··· EXTRACTED TEXT ···

In the past five years (2013-2018) there have been on average 517 cases reported annually. Studies indicate 40% to 50% of notified cases were hospitalised for a median of 4 to 6 days each. It is likely these figures are underestimated due to the asymptomatic and non-specific nature of acute infection, researchers said.

The study is the first community based study in Australia designed to measure past exposure to Q fever and identify factors associated with exposure. The researchers sampled 2,740 blood donors in metropolitan Brisbane and Sydney, and in non-metropolitan regions with high Q fever notification rates (Toowoomba in Queensland and Hunter / New England regions in New South Wales).

Lead author Associate Professor Heather Gidding from University of Sydney and the National Centre for Immunisation Research and Surveillance said as expected, evidence of past exposure through Q fever antibodies was higher in non-metropolitan than metropolitan regions in Queensland and NSW. 
Associate Professor Gidding said one in 20 rural Queensland donors showed evidence of past exposure; however, one in 36 Sydney residents also had antibodies, indicating that exposure to Q fever is more common than expected.

··· INFORMATION PROVIDED ···

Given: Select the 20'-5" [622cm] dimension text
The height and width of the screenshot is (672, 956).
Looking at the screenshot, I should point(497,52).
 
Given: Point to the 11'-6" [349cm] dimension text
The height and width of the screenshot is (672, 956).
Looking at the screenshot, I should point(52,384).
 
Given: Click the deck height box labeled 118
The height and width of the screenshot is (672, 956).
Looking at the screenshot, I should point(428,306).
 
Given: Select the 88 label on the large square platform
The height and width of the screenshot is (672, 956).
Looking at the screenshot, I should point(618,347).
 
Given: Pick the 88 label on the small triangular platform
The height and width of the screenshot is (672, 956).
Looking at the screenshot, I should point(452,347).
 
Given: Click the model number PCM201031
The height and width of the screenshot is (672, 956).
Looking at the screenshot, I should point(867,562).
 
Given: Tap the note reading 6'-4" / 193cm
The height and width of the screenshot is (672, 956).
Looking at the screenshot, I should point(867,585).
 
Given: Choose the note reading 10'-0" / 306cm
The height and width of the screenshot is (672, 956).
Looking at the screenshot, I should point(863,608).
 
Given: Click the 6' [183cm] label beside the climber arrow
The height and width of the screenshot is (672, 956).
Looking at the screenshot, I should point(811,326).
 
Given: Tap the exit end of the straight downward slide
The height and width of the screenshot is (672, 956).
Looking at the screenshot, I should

···

**WORK TASK 1:**
In the Q fever text, how many blood donors did the researchers sample?
**WORK TASK 2:**
Write what comes next in the Q fever text, starting after its last sentence.

**YOUR RESPONSE 1:**
2,740 blood donors.

**YOUR RESPONSE 2:**
“Adults who have regular contact with sheep, cattle or goats, abattoir workers, and those assisting with animal births had the highest levels of exposure and these groups are recommended to receive the Q fever vaccine. However, having lived in a rural area with no or rare contact with sheep, cattle or goats was itself associated with exposure, even after accounting for other exposures,” she said.

“Which means you are highly likely to be exposed to Q fever, not because you work with animals, but just because you live in a regional or rural area. We also estimate that 29% to 39% of people with symptomatic Q fever were not actually diagnosed with the disease,” she said.

Co-author Associate Professor Nicholas Wood from University of Sydney and NCIRS said awareness and access to Q fever vaccine needs to be improved.

“We need to increase vaccination rates for all people living in rural and regional areas. With only 40% of people in groups recommended for vaccination knowing about the Q fever vaccine, and only 10% vaccinated, there are a lot of people at risk of catching the disease,” he said.

“We found that most rural donors were exposed to multiple risk factors. Raising awareness about Q fever and the vaccine in rural communities and amongst health care workers will help improve uptake of what is a highly effective vaccine.

“A new online training module https://www.acrrm.org.au/search/find-online-learning/details?id=11347&ti... for rural general practitioners has recently been developed by the Communicable Diseases Branch, Health Protection New South Wales through the Australian College of Rural and Remote Medicine and should improve awareness of the vaccine as well as improve general practitioners’ knowledge about Q fever and how to diagnose it.

“We recommend more detailed studies in rural communities to identify reasons for their increased risk. But given we found that most rural donors were exposed to multiple risk factors, it would be a good idea for people to discuss with their GP their own need for the Q fever vaccine,” he said.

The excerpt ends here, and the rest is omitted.